Owing to the changes of pitch by crooks, it is not easy to define the compass of the French horn. Between C in the bass clef and G above the treble will represent its serviceable notes. It is better that the first horn should not descend below middle C, or the second rise above the higher E of the treble clef. Four are generally used in modern scores. The place of the horn is with the wood wind band. From Handel, every composer has written for it, and what is known as the small orchestra of string and wood wind bands combined is completed by this beautiful instrument.
The most prominent instruments that add to the splendor of the full orchestra are trumpets and trombones. They are really members of one family, as the name trombone - big trumpet - implies, and blend well together. The trumpet is an instrument of court and state functions, and, as the soprano instrument, comes first. It is what is known as an eight foot instrument in pitch, and gives the different harmonics from the third to the twelfth, and even to the sixteenth. It is made of brass, mixed metal, or silver, and is about five feet seven inches in real length, when intended for the key of F without a slide; but is twice turned back upon itself, the first and third lengths lying contiguous, and the second about two inches from them. The diameter is three-eighths of an inch along the cylindrical length; it then widens out for about fifteen inches, to form the bell.

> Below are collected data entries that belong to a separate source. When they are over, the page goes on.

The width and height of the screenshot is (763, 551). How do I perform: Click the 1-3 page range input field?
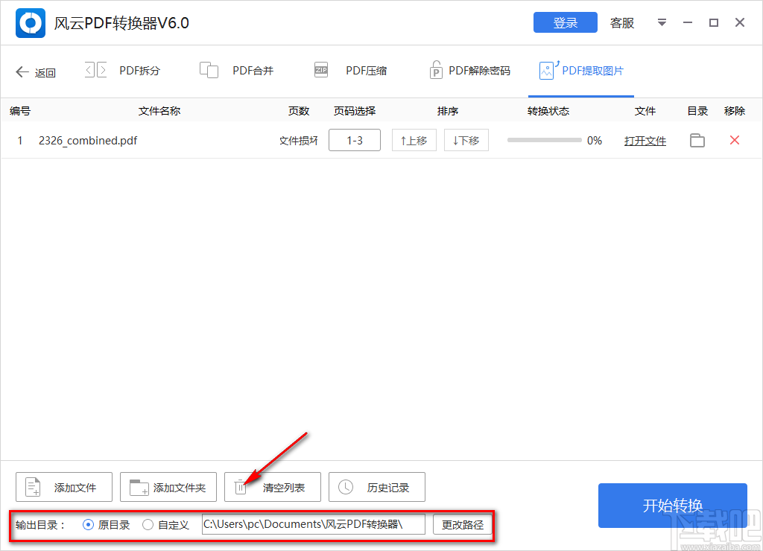(x=355, y=140)
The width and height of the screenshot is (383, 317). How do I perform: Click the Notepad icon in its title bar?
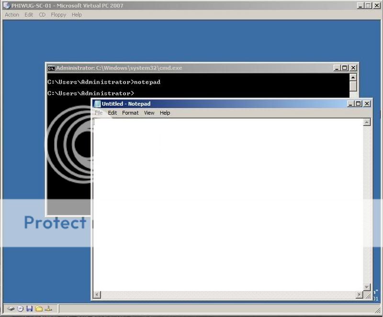click(96, 103)
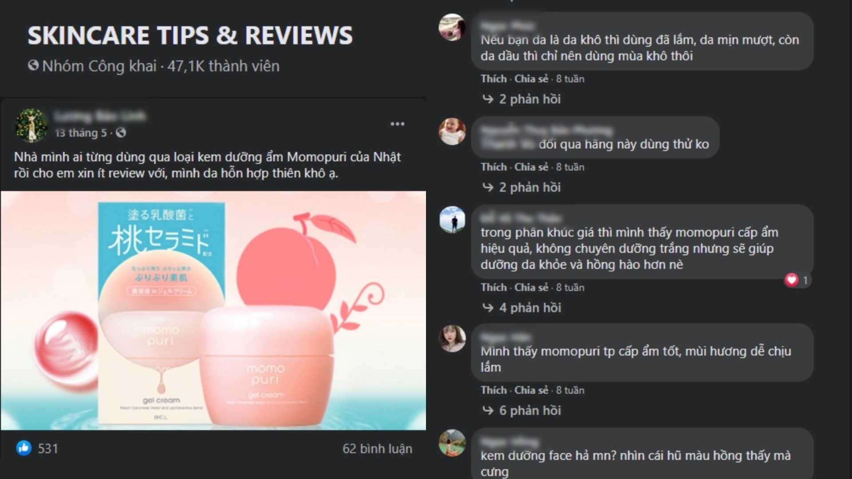Screen dimensions: 852x479
Task: Like the comment about dry skin
Action: pos(493,79)
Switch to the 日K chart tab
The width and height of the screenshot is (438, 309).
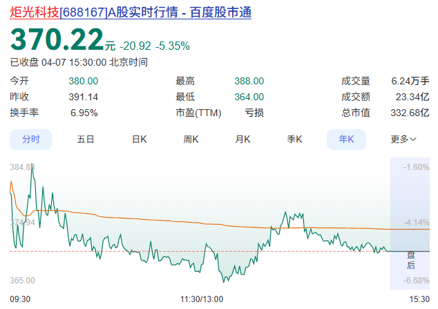(x=139, y=139)
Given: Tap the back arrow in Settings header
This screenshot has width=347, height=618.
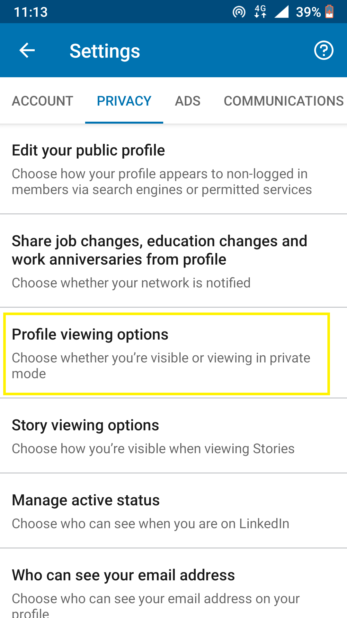Looking at the screenshot, I should (x=27, y=51).
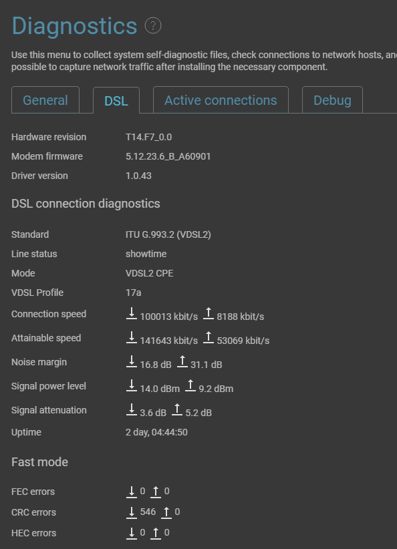This screenshot has width=397, height=549.
Task: Open the help question mark icon beside Diagnostics
Action: pos(153,25)
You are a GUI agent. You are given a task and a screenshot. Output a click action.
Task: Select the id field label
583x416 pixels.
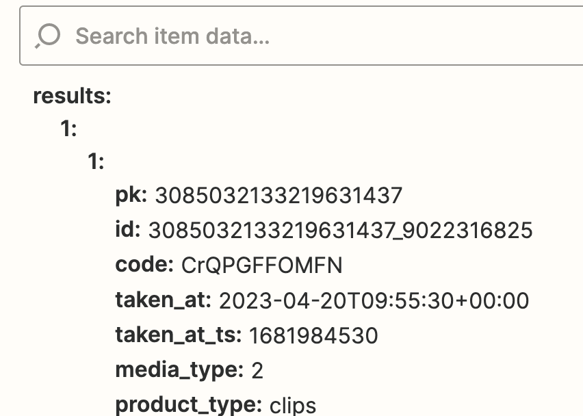point(128,229)
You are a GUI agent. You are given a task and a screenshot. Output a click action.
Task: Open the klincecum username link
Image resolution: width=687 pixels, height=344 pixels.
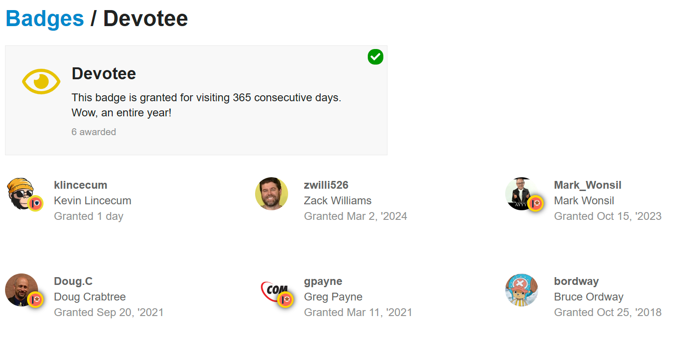pyautogui.click(x=81, y=185)
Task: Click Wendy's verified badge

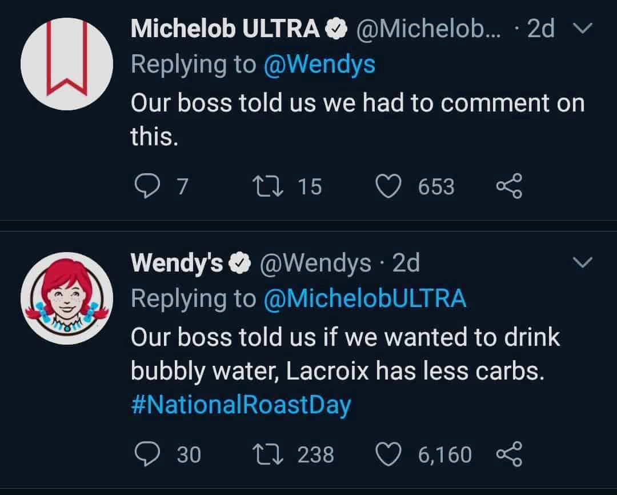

When fitted with a slide for transposition - an invention for the trumpet in the last century - this double tubing, about five inches in length on each side, is connected with the second length. It is worked from the center with the second and third fingers of the right band, and, when pulled back, returns to its original position by a spring. There are five crooks. The mouthpiece is hemispherical and convex, and the exact shape of it is of great importance. It has a rim with slightly rounded surface. The diameter of the mouthpiece varies according to the player and the pitch required. With the first crook, or rather shank, and mouthpiece, the length of the trumpet is increased to six feet, and the instrument is then in the key of F. The second shank transposes it to E, the third to E flat, and the fourth to D. The fifth, and largest - two feet one and a half inches long - extends the instrument to eight feet, and lowers the key to C. The slide is used for transposition by a semitone or a whole tone, thus making new fundamentals, and correcting certain notes of the natural harmonic scale, as the seventh, eleventh, and thirteenth, which do not agree with our musical scale.